━━━ Stored records

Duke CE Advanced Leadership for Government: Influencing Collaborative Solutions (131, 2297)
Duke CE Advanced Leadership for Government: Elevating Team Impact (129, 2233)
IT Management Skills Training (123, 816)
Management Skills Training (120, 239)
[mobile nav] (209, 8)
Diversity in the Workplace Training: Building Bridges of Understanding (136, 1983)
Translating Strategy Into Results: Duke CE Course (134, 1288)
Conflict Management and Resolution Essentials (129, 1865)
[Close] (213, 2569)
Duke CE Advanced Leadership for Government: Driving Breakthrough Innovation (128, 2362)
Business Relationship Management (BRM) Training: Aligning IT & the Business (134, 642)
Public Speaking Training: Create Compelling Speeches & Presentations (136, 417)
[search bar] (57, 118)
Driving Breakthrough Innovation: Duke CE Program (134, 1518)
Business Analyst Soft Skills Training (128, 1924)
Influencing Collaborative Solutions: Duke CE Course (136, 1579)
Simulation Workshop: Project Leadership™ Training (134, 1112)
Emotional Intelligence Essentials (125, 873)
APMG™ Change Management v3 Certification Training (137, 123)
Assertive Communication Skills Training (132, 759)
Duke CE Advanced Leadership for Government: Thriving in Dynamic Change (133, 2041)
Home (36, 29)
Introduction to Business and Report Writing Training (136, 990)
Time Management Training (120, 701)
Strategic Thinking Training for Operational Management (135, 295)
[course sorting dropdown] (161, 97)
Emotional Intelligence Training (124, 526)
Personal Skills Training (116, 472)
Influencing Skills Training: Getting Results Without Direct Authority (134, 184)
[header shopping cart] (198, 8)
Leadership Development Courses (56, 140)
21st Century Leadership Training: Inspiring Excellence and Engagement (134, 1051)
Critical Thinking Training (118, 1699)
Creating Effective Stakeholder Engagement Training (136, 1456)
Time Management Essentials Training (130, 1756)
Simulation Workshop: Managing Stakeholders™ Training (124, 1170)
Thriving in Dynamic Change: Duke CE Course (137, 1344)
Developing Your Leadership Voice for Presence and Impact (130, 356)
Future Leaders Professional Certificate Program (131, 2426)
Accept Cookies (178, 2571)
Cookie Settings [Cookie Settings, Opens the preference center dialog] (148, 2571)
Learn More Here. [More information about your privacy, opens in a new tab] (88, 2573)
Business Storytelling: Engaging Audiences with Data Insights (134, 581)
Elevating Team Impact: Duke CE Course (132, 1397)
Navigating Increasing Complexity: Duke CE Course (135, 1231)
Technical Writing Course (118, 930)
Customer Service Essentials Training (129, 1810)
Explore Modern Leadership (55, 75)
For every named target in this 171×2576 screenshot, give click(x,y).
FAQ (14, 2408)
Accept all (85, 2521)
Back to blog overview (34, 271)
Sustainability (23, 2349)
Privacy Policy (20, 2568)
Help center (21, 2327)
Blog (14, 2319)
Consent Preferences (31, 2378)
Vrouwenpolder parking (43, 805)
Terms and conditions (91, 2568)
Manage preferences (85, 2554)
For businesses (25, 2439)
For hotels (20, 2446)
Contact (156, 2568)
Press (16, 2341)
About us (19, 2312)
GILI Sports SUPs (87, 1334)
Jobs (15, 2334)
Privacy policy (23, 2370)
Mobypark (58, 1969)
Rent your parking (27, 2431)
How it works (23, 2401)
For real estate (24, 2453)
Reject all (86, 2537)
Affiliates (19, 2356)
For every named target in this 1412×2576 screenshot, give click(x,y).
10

━━━━━━

▸ **Problem**: Count the lines of the listing that contain the string "Engagement", matching case exactly. Reply with the number only.

▸ **Correct response**: 2